Pal S, Bigbee J W, Saito M, Ariga T, Yu R K
Department of Biochemistry and Molecular Biophysics, Medical College of Virginia, Virginia Commonwealth University, Richmond 23298-0614, USA.
Neurochem Res. 1996 Apr;21(4):403-9. doi: 10.1007/BF02527703.
Previous studied from the laboratory demonstrated the presence of a UDP-galactose:Gb3Cer alpha 1-3galactosyltansferase activity responsible for the synthesis of a unique glycosphingolipid (GSL), Gal alpha 1-3Gb3Cer, in cultured PC12 pheochromocytoma cells (21). In this investigation, we examined the presence of this enzyme activity in isolated rat embryonic dorsal root ganglion neurons (DRGN), which, like pheochromocytoma cells, originate from the neural crest cells. DRGN exhibited the alpha-galactosyltransferase activity and the activity was comparable to that of the PC12 cells while several other rat tissues, with the exception of kidney, showed minimal activity. In order to define the spatial and temporal expression of Gal alpha 1-3Gb3Cer in DRGN, we examined the expression of Gal alpha 1-3Gb3Cer in cultured DRGN derived from embryonic day 16 rat embryos. Using a polyclonal antibody raised against Gal alpha 1-3Gb3Cer, we examined the localization of this glycolipid in DRGN cells after 5, 8, 12, and 15 days in culture. Immunostaining was restricted to the neurons while Schwann cells were negative. At day 5, the immunostaining was weak and confined to the cell body of the DRGN, though neurites were present at this stage. The period between days 5 and 15 represented a period of rapid neuritic growth and continued enlargement of the cell bodies. Immunoreactivity in the cell bodies increased dramatically by day 8. By day 12, immunoreactivity was present in neurites, and by day 15, was strong in both cells bodies and neurites.

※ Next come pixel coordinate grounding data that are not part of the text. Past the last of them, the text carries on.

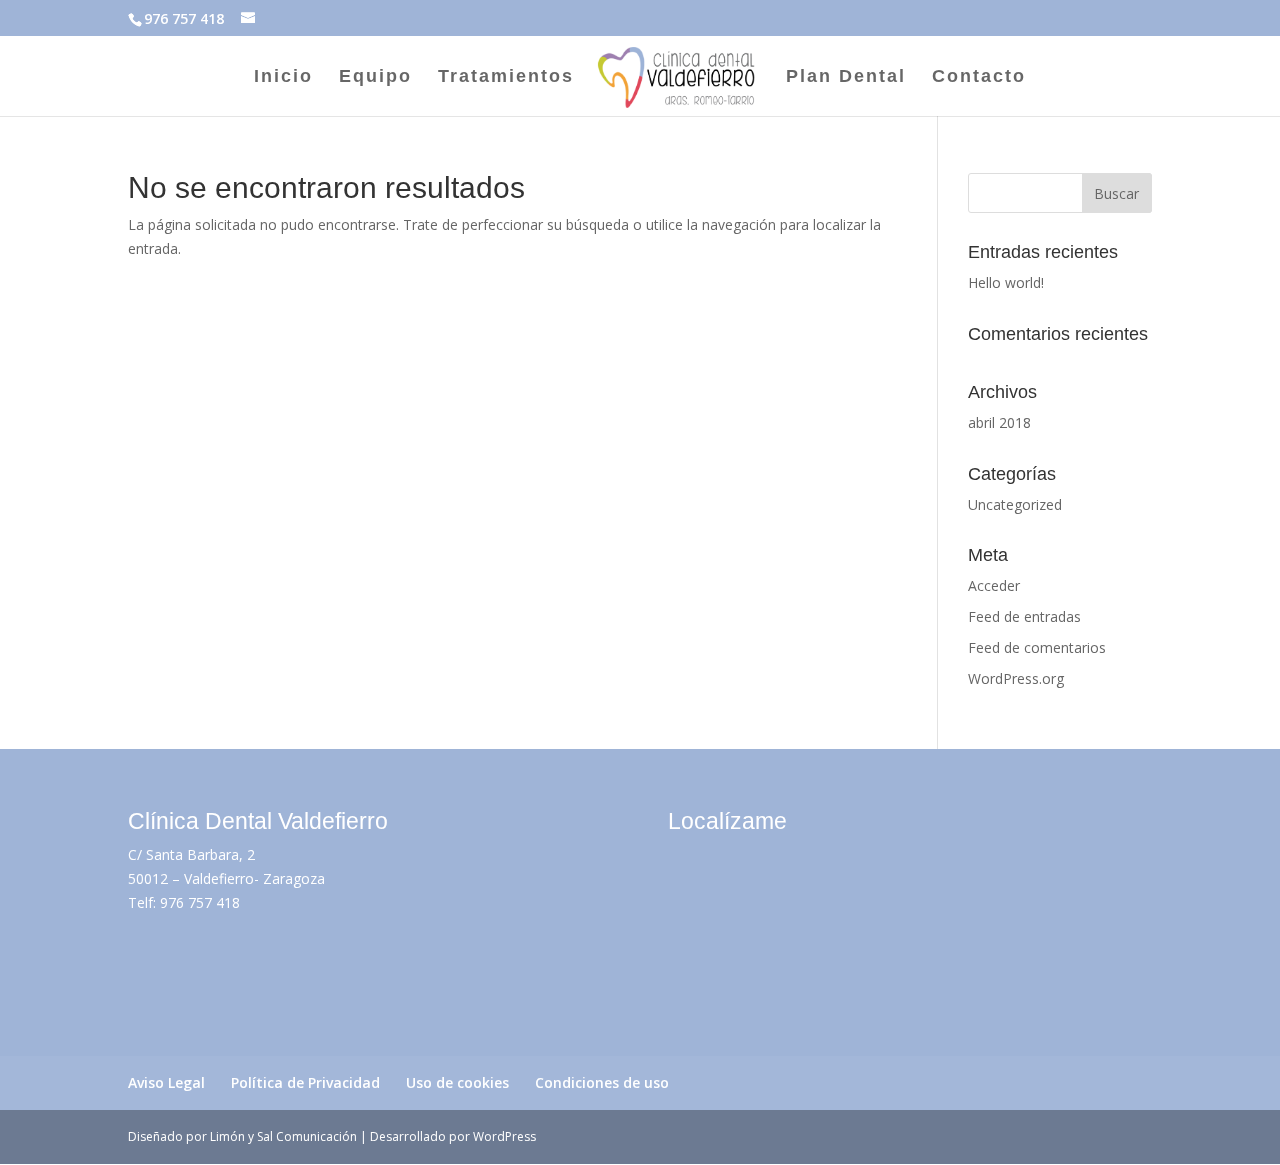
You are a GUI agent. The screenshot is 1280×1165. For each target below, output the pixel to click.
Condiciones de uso (602, 1082)
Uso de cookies (457, 1082)
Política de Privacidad (305, 1082)
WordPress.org (1016, 678)
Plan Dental (846, 77)
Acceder (994, 585)
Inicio (283, 77)
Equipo (375, 77)
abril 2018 (999, 422)
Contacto (979, 77)
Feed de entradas (1024, 616)
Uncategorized (1015, 504)
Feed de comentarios (1037, 647)
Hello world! (1006, 282)
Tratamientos (506, 77)
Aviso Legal (166, 1082)
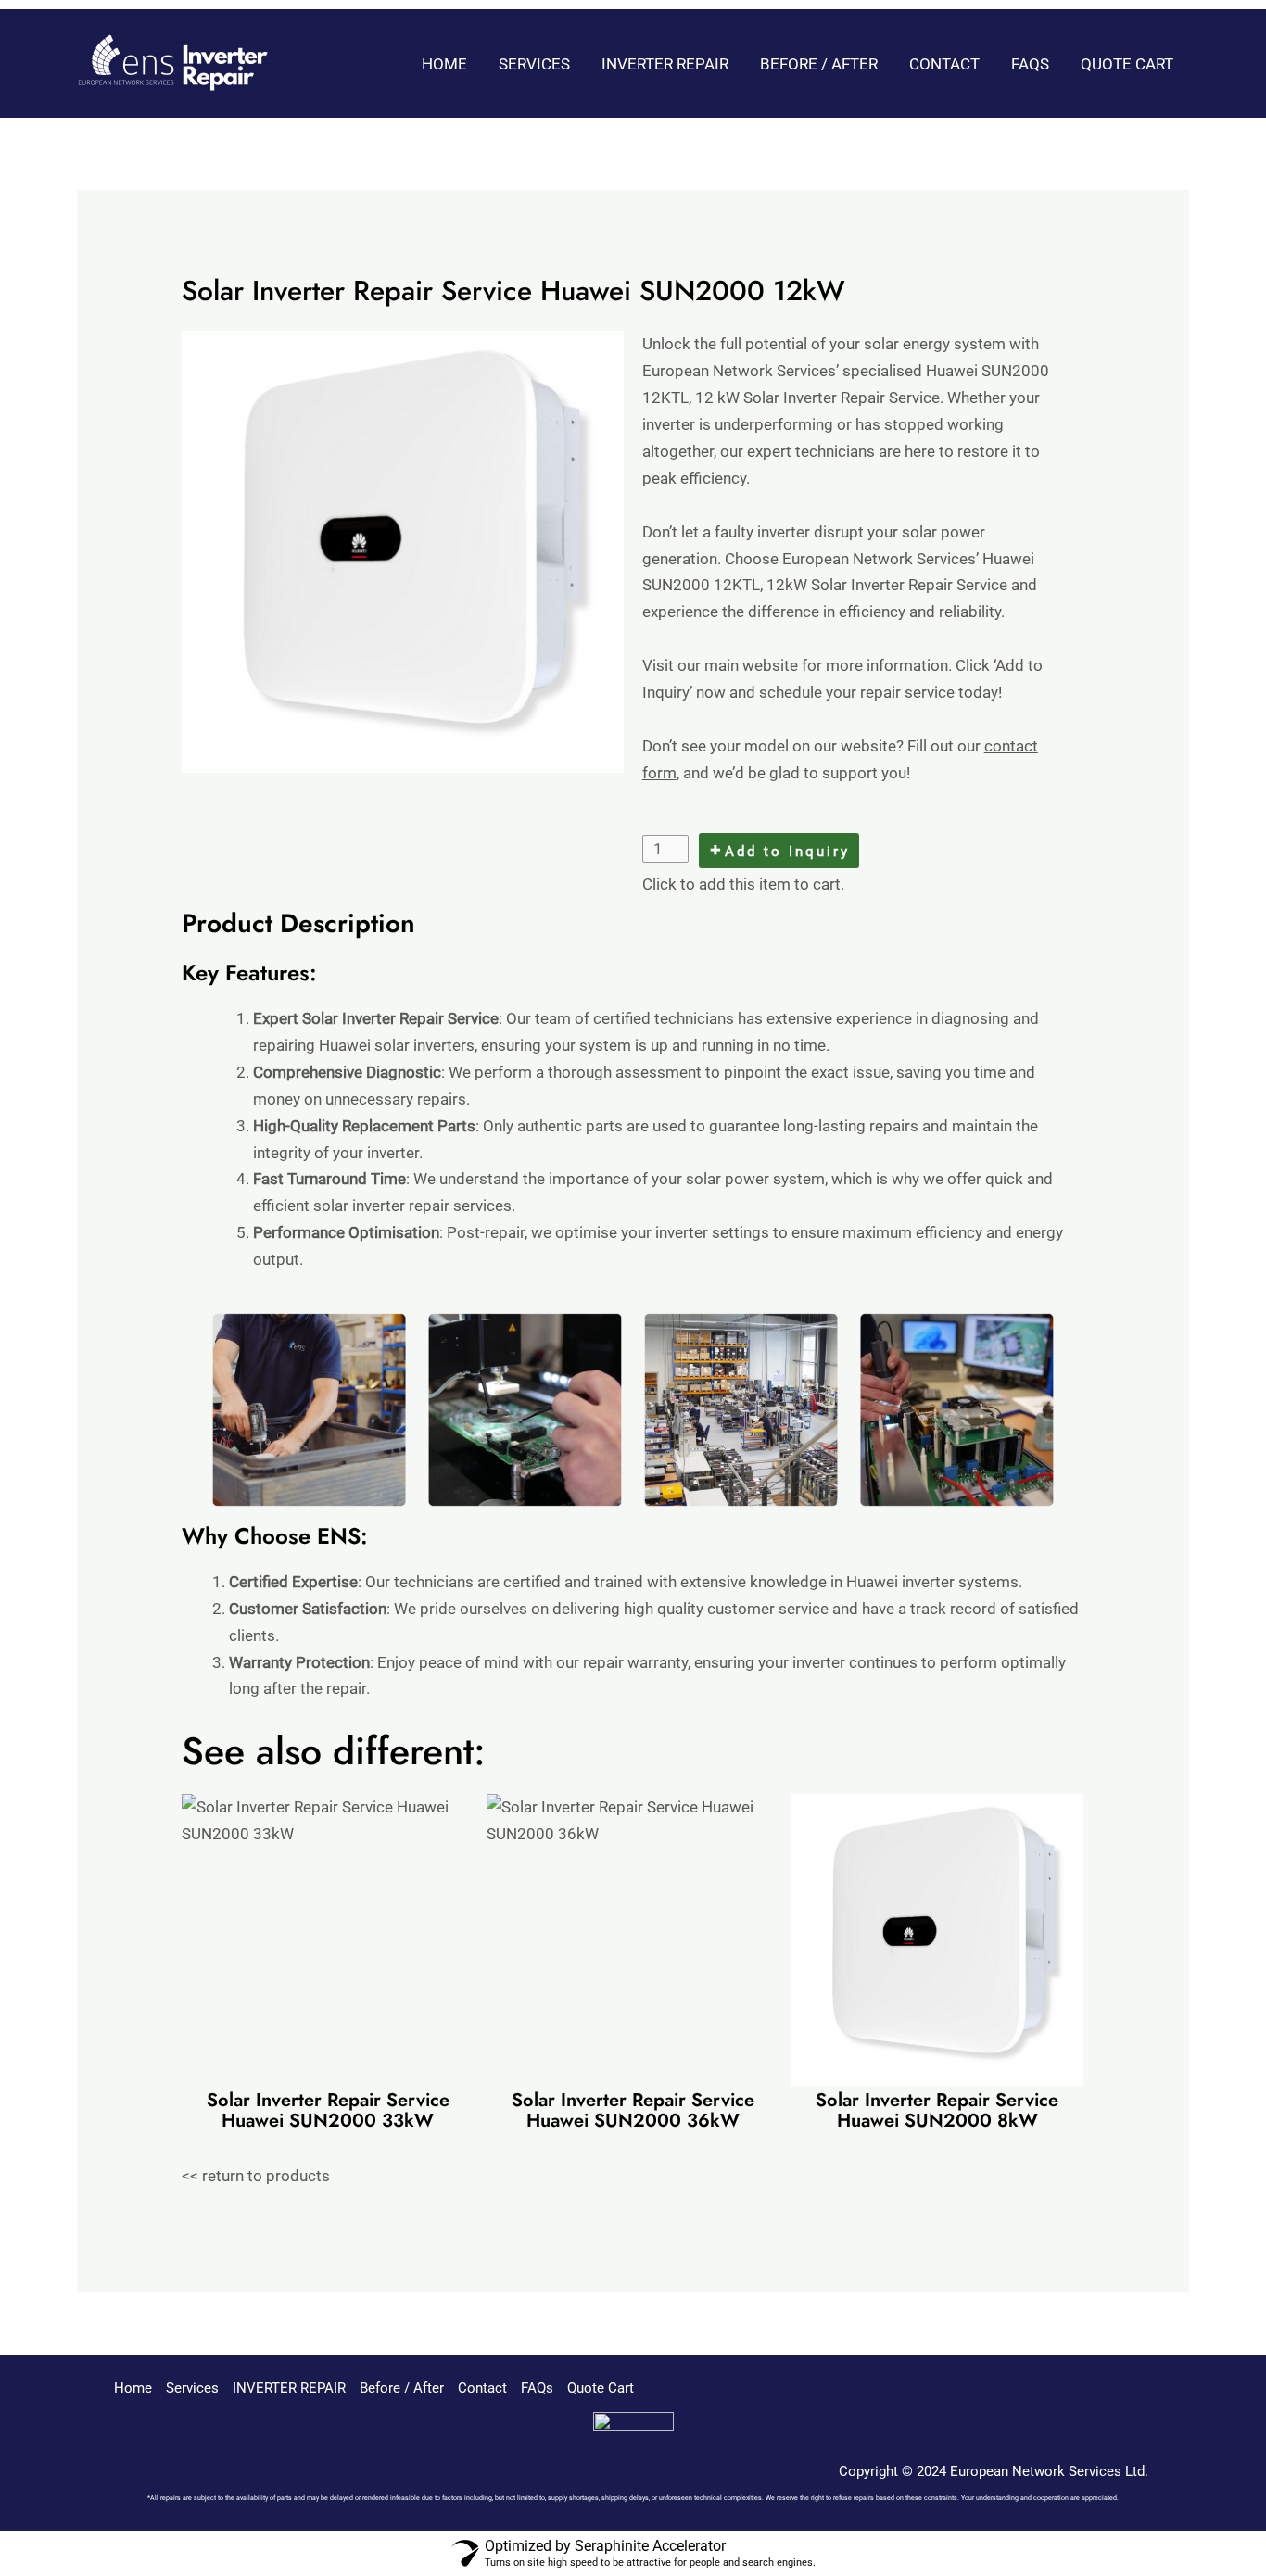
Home (444, 64)
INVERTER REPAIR (664, 64)
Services (534, 64)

The expression of Gal alpha 1-3Gb3Cer in vivo was confirmed by immunostaining of frozen sections of dorsal root ganglia. Our present studies which demonstrate neuron-specific expression of Gal alpha 1-3Gb3Cer during neurotigenesis combined with previous observations for its expression in PC12 cells, strongly implicates this GSL in neuronal development.
该实验室先前的研究表明,在培养的PC12嗜铬细胞瘤细胞中存在一种UDP-半乳糖:Gb3Cerα1-3半乳糖基转移酶活性,负责合成一种独特的糖鞘脂(GSL),即Galα1-3Gb3Cer(21)。在本研究中,我们检测了分离的大鼠胚胎背根神经节神经元(DRGN)中这种酶活性的存在,DRGN与嗜铬细胞瘤细胞一样,起源于神经嵴细胞。DRGN表现出α-半乳糖基转移酶活性,且该活性与PC12细胞的活性相当,而其他几种大鼠组织,除肾脏外,活性极低。为了确定Galα1-3Gb3Cer在DRGN中的时空表达,我们检测了源自胚胎第16天大鼠胚胎的培养DRGN中Galα1-3Gb3Cer的表达。使用针对Galα1-3Gb3Cer产生的多克隆抗体,我们检测了培养5、8、12和15天后该糖脂在DRGN细胞中的定位。免疫染色仅限于神经元,而施万细胞呈阴性。在第5天,免疫染色较弱,局限于DRGN的细胞体,尽管此时已有神经突。第5天至第15天期间是神经突快速生长和细胞体持续增大的时期。到第8天,细胞体中的免疫反应性显著增加。到第12天,神经突中出现免疫反应性,到第15天,细胞体和神经突中的免疫反应性都很强。背根神经节冰冻切片的免疫染色证实了Galα1-3Gb3Cer在体内的表达。我们目前的研究表明,Galα1-3Gb3Cer在神经发生过程中具有神经元特异性表达,结合之前在PC12细胞中对其表达的观察结果,强烈提示这种GSL在神经元发育中起作用。